%%

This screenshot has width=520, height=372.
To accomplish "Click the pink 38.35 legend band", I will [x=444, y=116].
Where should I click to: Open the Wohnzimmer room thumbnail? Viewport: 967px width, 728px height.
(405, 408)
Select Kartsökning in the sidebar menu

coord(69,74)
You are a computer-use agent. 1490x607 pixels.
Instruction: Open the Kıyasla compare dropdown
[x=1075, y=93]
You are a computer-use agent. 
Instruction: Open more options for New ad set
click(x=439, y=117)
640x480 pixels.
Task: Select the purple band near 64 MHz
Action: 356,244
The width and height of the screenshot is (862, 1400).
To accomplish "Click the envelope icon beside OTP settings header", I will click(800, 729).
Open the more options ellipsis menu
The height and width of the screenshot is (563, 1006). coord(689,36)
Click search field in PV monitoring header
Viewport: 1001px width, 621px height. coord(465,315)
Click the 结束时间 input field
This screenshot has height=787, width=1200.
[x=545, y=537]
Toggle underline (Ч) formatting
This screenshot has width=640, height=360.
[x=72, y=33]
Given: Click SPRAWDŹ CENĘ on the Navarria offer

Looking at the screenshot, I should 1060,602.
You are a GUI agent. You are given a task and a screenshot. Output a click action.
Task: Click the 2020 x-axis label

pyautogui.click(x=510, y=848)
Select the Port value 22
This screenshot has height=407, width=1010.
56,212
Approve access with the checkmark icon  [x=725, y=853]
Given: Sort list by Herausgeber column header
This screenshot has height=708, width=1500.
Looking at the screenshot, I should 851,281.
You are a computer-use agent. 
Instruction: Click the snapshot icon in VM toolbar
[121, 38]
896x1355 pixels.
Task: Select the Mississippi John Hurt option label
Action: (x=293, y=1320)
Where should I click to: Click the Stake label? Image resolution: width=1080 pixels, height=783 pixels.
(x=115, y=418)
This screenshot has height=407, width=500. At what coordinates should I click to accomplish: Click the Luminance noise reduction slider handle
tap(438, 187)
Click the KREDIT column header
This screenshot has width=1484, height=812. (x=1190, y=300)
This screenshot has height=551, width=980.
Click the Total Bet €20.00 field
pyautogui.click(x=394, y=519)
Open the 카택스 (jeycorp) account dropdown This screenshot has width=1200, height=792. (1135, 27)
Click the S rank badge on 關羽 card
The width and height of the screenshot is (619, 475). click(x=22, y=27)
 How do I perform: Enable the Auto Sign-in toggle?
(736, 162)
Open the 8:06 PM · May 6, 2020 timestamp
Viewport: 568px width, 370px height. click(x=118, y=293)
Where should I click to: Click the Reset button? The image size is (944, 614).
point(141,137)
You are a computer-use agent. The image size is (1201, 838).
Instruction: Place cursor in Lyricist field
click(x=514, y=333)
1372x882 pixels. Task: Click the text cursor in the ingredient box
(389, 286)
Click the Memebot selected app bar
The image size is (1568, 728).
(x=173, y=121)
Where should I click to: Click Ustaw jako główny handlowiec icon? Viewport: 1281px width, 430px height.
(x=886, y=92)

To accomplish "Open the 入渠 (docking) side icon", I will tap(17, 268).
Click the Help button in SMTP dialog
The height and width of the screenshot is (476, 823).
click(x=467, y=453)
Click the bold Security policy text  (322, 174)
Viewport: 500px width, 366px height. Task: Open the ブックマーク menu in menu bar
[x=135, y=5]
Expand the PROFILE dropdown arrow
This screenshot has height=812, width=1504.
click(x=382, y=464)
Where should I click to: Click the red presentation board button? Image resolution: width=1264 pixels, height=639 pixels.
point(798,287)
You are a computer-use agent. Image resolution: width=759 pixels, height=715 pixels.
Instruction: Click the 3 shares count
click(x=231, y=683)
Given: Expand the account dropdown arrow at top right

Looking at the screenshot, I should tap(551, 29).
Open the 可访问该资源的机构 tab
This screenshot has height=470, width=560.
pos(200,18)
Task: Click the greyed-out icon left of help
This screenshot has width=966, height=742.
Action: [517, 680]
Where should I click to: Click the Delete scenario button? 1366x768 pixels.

%%

■ Exercise objective ■
In the material above, show every line where the word "agent" turns up.

■ Solution below ■
You are a computer-use agent. 1490x607 pixels.
You are a computer-use agent. 
You are a GUI agent. You are given a task and a screenshot. Output a click action.
You are a computer-use agent. 
You are a computer-use agent. The image size is (1201, 838).
You are a computer-use agent. Image resolution: width=759 pixels, height=715 pixels.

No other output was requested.